Imaged Above: Combination of 3 surveys (image compilations of data) in Ha - Hydrogen Alpha. Credit: Harvard.Edu
So some of you might have noticed I started posting more Ha images than I normally would, aside from showing more activity in space than you normally would with your unaided eyes, this way of seeing images is essentially good to highlight just how much hydrogen a star or a cosmic environment contains since it is the most abundant thus shows activity very clearly when possible. Here’s a nice explanation courtesy of AstronomyKnow-How on what Ha actually is and what it’s used for:
Why Hydrogen?
The sun contains many elements but the most abundant by far is hydrogen. The visible layers (the photosphere and the chromosphere) is the only part of the sun that is cool enough for hydrogen to exist in it’s atomic form and it is here that we can see the absorption and emission spectra (colors) for hydrogen.
It is helpful to think of a hydrogen atom as a small ‘solar system’ with the heavy nucleus as the ‘sun’ in the middle. This particular solar system has only one planet orbiting - ie a single electron. Due to the laws of quantum physics, this electron can only orbit the nucleus in specific orbits which are given a number n.
When electrons jump from the lower to the higher number orbits, they absorb a particular amount of energy and we can observe the absorption spectrum. When they fall back again they release the same amount of energy and we can observe the emission spectrum. The amount of energy absorbed or released in this way can be mathematically directly related to the wavelength at which we see the absorption and emission lines on the spectrum. [Side note: Essentially, you’re viewing the action of these movements of energy as emissions on the full spectrum of colors. Red typically highlighting hydrogen emissions.]

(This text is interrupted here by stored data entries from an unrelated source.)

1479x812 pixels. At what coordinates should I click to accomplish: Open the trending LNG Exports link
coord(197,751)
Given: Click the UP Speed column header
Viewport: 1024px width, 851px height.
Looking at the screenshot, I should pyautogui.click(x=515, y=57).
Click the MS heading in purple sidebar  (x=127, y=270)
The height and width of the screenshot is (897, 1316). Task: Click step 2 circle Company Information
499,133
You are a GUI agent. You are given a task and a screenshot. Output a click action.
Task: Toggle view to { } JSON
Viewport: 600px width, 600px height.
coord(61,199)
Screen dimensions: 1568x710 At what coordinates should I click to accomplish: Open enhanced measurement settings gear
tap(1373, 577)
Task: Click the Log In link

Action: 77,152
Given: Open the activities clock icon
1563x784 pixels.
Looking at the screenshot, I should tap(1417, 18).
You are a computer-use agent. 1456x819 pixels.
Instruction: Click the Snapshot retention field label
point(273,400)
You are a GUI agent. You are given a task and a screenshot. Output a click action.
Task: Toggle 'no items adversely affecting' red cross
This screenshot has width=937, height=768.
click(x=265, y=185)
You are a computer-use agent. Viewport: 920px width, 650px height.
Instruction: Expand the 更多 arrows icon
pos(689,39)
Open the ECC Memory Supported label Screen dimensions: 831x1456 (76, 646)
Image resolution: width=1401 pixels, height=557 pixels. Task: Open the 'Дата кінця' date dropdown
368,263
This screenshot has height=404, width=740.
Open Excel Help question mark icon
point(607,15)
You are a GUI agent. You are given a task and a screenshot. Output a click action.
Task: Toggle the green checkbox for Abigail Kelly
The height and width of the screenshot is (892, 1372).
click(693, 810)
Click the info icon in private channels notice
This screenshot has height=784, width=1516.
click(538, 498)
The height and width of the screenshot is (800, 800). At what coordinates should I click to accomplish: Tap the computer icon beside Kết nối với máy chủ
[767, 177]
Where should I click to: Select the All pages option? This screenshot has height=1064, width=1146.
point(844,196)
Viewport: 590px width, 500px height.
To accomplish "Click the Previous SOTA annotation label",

Hydrogen can absorb and emit in the ultraviolet region of the spectrum (the Lyman series) but the emissions and absorptions we see in the visible part of the spectrum are the Balmer series and occur when electrons jump from and fall to the n=2 orbit.
Why Alpha?
The Balmer series lines that we see are imaginatively called alpha, beta, gamma…. and so looking at the diagram below you can see the whole picture:
The line that appears in the red part of the spectrum is created when an electron moves between the second and third orbit (N=2 and N=3) and the wavelength at which this occurs is 656nm. It is this line that is called the Hydrogen alpha line and hydrogen alpha filters are designed to block out as much of the spectrum as possible leaving only a very small bandwidth through which light can pass at the H-alpha frequency.